Electricity costs for its members will rise by 9% on average in 2012, VIK, the association that represents the interests of industrial and commercial energy consumers, believes. The shift in the German energy policy after the Fukushima nuclear disaster causes price increases, negatively affects network stability and reduces the electricity quality for its members, VIK says.
VIK welcomed that the EEG reallocation charge will only slightly rise in 2012. With this surcharge that is added to the electricity bill, consumers pay for the difference between the fixed feed-in tariffs for renewable energy in Germany paid pursuant to the Renewable Energy Sources Act (EEG) and the market price of this energy. The association also welcomed the fact that the special equalisation scheme for energy-intensive companies that leads to a lowered EEG surcharge will apply to more companies when the revised EEG 2012 will enter into force on 1 January 2012, lowering the eligibility thresholds.
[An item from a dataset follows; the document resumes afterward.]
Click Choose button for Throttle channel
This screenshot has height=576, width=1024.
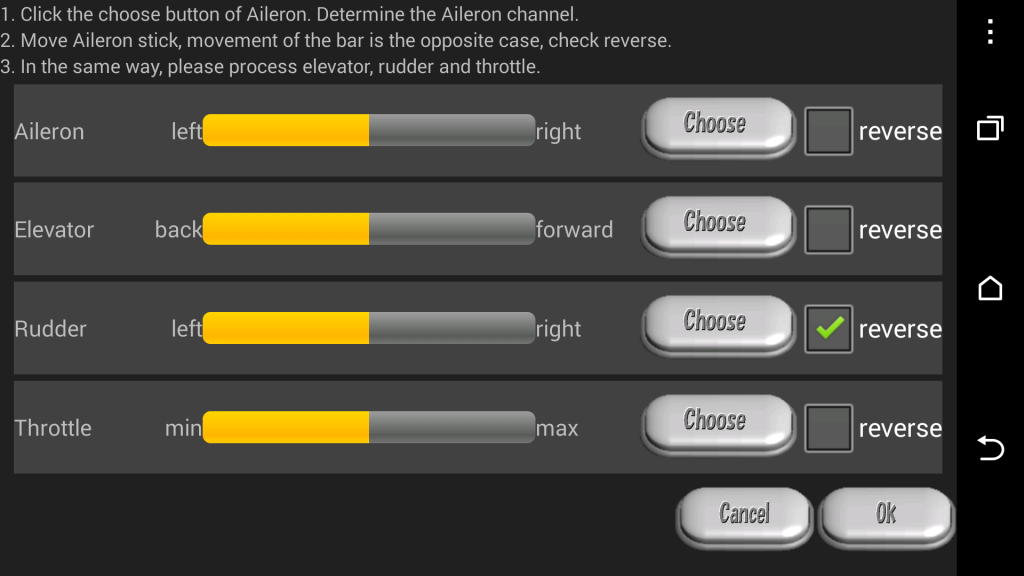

VIK, however criticised the new market premium that shall promote direct marketing of renewable energy under the EEG 2012. According to the EEG 2012, the optional market premium will be calculated as the difference between the EEG feed-in tariff and the monthly ex-post average price at the energy exchange and a management fee that differs with respect to the various forms of renewable energy. The management fee shall cover transactional costs like the cost for the listing at the energy exchange and other trading related costs as well as the costs for forecast errors regarding the actual amount of energy fed into the grid. The market premium will not lead to an improved feed-in situation of intermittent renewable energy, but only result in (costly) extra gains for renewable generation operators, VIK claims.
VIK is also concerned that the EEG surcharge will have to be paid as of 2012 for electricity generated in industry-owned power plants that supply the production sites of the companies that generate the electricity. The association favours the cogeneration technology, calling it reliable and relatively low-cost. VIK therefore hopes for improvements in the promotion of cogeneration by an outstanding amendment of the Combined Heat and Power Act (KWKG), demanding that the priority of input by renewable energy sources over electricity generated in cogeneration plants should be abolished.